From The Seattle Times, a "slap in the face"; from The News Tribune, a "snow job"; The Columbian, "shameful" and "appalling in both intent and process." 

Some other good reads: 

-"AP FACT CHECK: Lawmakers in Olympia off mark on public records facts" 

-What are state lawmakers now saying to explain their votes, and does it hold credence? The News Tribune describes the statements reporters have heard from our legislators and whether there's any truth behind it. The short answer... not really. 

-Crosscut published an op-ed written by former Seattle city council member Jean Godden, who urges Inslee to veto the widely approved "secrecy bill."

Why she matters—in her 2007 re-election bid, her challenger's campaign filed a public records request on her office and found she had misused public resources. She paid $150 the Seattle Ethics and Elections Commission fined her out of pocket. The headline begins: "I paid a price on public records law." (But she still won the re-election handily. She conceded to Rob Johnson eight years later.)

-King County Council members also sent a letter to Inslee calling on him to oppose the bill. 
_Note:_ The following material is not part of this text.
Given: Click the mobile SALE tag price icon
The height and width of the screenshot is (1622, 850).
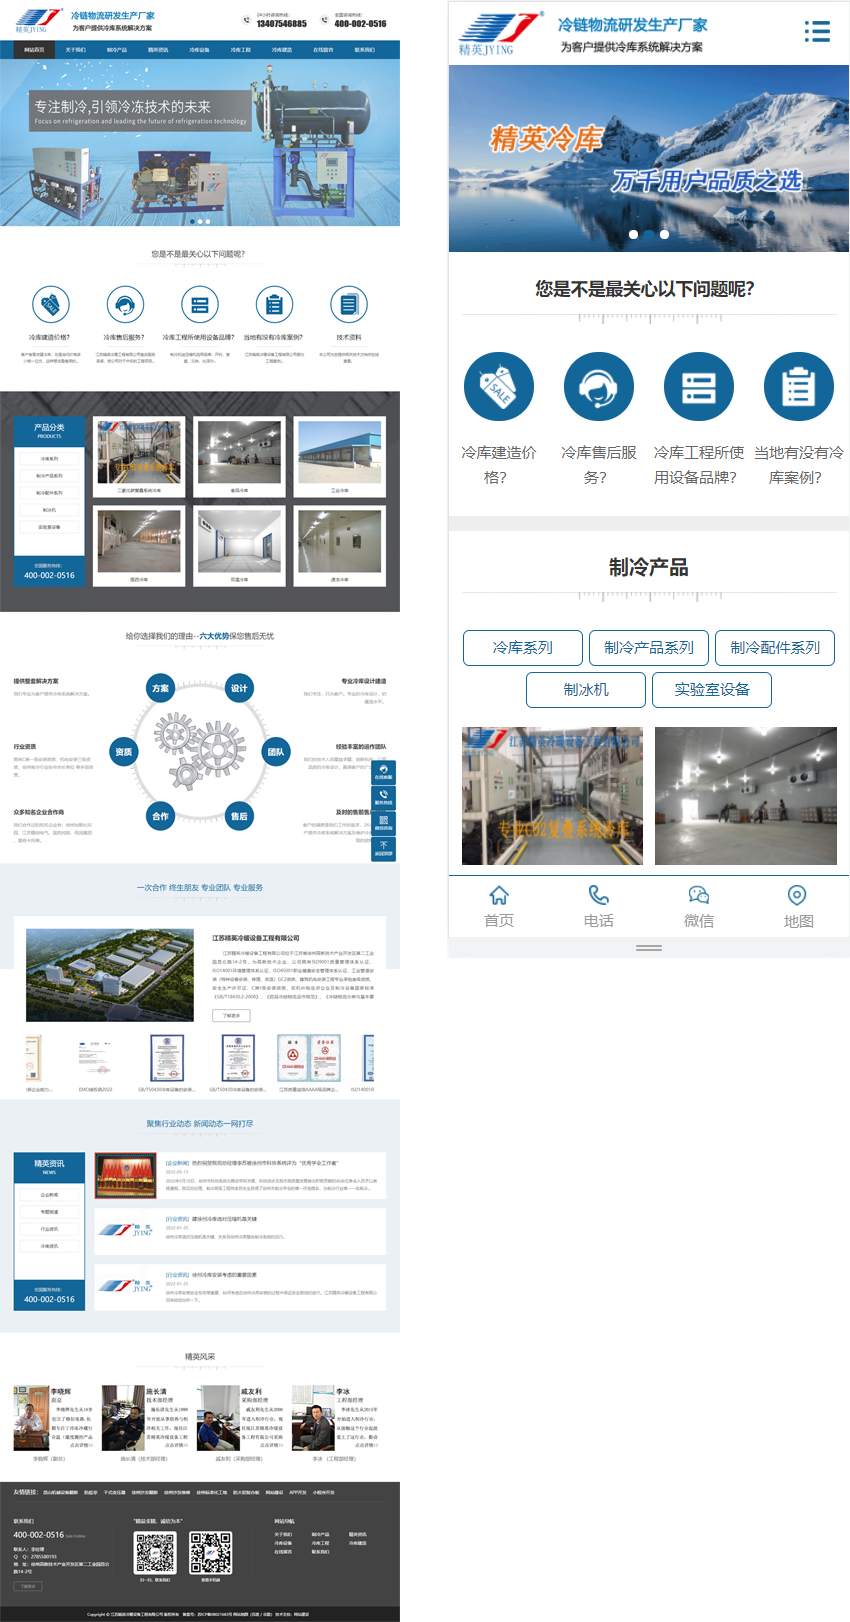Looking at the screenshot, I should [498, 387].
GUN VIOLENCE: While hundreds of Washington state's residents were outraged over state lawmakers' attempts to bar certain records from the public eye, not everyone thought it warranted the overwhelming attention from newspapers across the state. Some Twitter critics asked why editorial boards who rarely publish front-page editorials didn't, say, use that influence to garner more support for gun control.

In Congress, the national focus is still on next steps after a gunman killed 17 high school students and staffers in Parkland, Florida.  Democrats and advocates for more gun regulation continue to urge federal lawmakers to take action. But President Donald Trump indicates he wants the country to go another direction—more guns in schools, proposing more teachers bare arms and/or get paid more if they do.

-Inslee got a good national spotlight on Monday after he confronted Trump at a National Governors Association televised event, criticizing the idea that teachers should carry more firearms. He told Trump the country needed "less tweeting and more listening."

-On the state level, a bill to ban bump stock trigger devices passed the Legislature on Tuesday.

-U.S. senator Patty Murray sent a letter to secretary Alex Azar at the Department of Health and Human Services asking him about his supposed plan for more gun violence research. 

MORE #METOO: Lost in the sea of news about the public records bill, let's not forget recent stories on political figures who have faced sexual harassment allegations: Most recently, representative David Sawyer, a Tacoma Democrat, and more coverage on King County Democrats chair Bailey Stober, who faces an uncertain future at the organization as more urge him to resign.

SEATTLE CITY COUNCIL: Turns out, simply extending the city's relatively short deadline to file a harassment complaint with the city—only 180 days—is more complicated than it sounds.

Council member Lisa Herbold's civil rights committee on Tuesday held its first meeting on her proposed bill that would extend harassment complaints to one year and six months. 

The legislation would also specifically define sexual harassment in the Seattle municipal code, which Herbold said would be important to limit confusion and help workers figure out whether their case would fall in that category.

But central staffer Asha Venkataraman said that definition could open another set of concerns: first, that it's not comprehensive enough to include all the case law, so someone might not think they have a case with the city when they do; and second, that it could send the wrong message, that the city's prioritizing sexual harassment above other serious discrimination complaints like those involving race. 

Still, Alicia Glenwell from the Coalition Ending Gender-Based Violence made a strong case for extending the length of time allowed to report on sexual harassment allegations for as long as it can be due to: the workplace culture, the fear of retaliation, shame and guilt.

"These are just simply not experiences that can be processed quickly, nor can a decision about filing a charge be made lightly," she said. And on the workplace culture: "A lot of this gets excused and ignored...If you don’t laugh it off, it’s you who don’t have a sense of humor or you who’s just being a stick in the mud."